Test The Blood of Dawnwalker : un RPG vampirique qui mord là où ça fait mal

0
2
PUBLICITÉ

The Blood of Dawnwalker, le nouveau RPG des anciens de CD Projekt Red réunis au sein de Rebel Wolves, était attendu au tournant. Entre ambitions narratives et mécaniques originales, le jeu promettait une aventure vampirique mémorable. Verdict après de longues heures passées dans la vallée de Vale Sangora.

Une vallée sous la coupe des Vrakhiri

L’histoire nous place dans la peau de Coen, un jeune homme dont la famille est enlevée par Brencis, le maître vampire de la région. Transformé contre son gré, Coen découvre qu’il n’est pas un vampire ordinaire : il est un Dawnwalker, capable de retrouver sa forme humaine le jour et de devenir une créature de la nuit une fois le soleil couché. À partir de ce moment, il ne lui reste que trente jours avant une cérémonie fatidique pour sa famille. Chaque décision, chaque quête accomplie ou négligée, chaque relation tissée peut influencer le déroulement de cette course contre la montre.

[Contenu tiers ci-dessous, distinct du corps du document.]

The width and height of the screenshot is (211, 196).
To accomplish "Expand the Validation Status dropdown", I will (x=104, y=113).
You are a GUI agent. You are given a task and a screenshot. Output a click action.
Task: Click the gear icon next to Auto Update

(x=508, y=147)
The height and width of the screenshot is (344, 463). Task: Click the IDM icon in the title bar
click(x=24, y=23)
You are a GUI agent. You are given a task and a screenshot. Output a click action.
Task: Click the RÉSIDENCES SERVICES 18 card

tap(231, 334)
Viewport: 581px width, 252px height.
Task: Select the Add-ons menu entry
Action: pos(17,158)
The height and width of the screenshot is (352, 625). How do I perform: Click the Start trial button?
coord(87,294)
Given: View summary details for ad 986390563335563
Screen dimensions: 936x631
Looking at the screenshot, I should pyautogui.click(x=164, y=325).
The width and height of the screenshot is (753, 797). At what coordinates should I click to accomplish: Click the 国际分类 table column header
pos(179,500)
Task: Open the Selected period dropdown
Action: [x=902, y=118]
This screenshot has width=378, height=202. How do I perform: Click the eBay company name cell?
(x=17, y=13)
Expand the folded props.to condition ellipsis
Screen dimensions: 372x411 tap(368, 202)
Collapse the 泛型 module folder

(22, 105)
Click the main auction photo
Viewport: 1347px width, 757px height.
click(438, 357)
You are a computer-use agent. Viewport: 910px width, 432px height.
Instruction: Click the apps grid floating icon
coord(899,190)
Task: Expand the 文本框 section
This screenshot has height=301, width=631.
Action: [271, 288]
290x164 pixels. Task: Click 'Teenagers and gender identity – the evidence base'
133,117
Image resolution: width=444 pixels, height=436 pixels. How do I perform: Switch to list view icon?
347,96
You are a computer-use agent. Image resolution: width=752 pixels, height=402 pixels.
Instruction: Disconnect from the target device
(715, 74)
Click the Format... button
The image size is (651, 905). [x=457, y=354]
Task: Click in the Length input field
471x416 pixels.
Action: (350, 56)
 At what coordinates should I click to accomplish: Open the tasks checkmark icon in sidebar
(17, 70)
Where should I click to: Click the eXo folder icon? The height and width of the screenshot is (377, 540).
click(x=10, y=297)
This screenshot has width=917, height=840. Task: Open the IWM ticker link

Cette mécanique temporelle est la colonne vertébrale du jeu. Loin d’être un simple gadget, elle donne un sens à chaque action. Explorer, aider un villageois ou poursuivre l’histoire principale consomme un temps précieux. Le joueur doit constamment évaluer ses priorités, ce qui renforce l’immersion et la tension dramatique.

Une direction artistique cohérente

Visuellement, The Blood of Dawnwalker ne mise pas sur la surenchère d’effets. Il préfère une direction artistique soignée et cohérente, qui donne une véritable identité à Vale Sangora. Les montagnes, les forêts denses, les villages et les fortifications composent un décor médiéval sombre, parfaitement adapté à l’ambiance vampirique. La vallée est suffisamment compacte pour devenir familière, mais assez vaste pour encourager l’exploration.

Ce choix de taille maîtrisée se révèle payant. On repasse régulièrement par les mêmes lieux, on finit par reconnaître les chemins, et cette répétition crée un sentiment d’appartenance rare dans les jeux en monde ouvert. La présence de PNJ variés, qu’il s’agisse d’habitants, de soldats ou de créatures, renforce l’impression d’évoluer dans un territoire vivant, réellement soumis à la domination des Vrakhiri.

Des animations faciales inégales et quelques bugs

Si l’ensemble est réussi, tout n’est pas parfait. Les animations faciales sont inégales : parfois convaincantes, parfois manquant de naturel. On note aussi quelques soucis techniques, comme des textures qui apparaissent en retard, des animations qui accrochent ou des problèmes de collision. Rien de rédhibitoire, mais cela trahit un moteur qui aurait mérité un peu plus de finition.

Verdict : un RPG ambitieux et imparfait

The Blood of Dawnwalker est un RPG qui ose. Sa mécanique de temps limité et sa dualité jour/nuit apportent une vraie tension narrative, et son monde, bien que compact, est cohérent et vivant. Les fans de RPG narratifs y trouveront une expérience originale, malgré des défauts techniques et des animations perfectibles. Ce n’est pas le jeu parfait, mais c’est une aventure qui mord là où ça fait mal.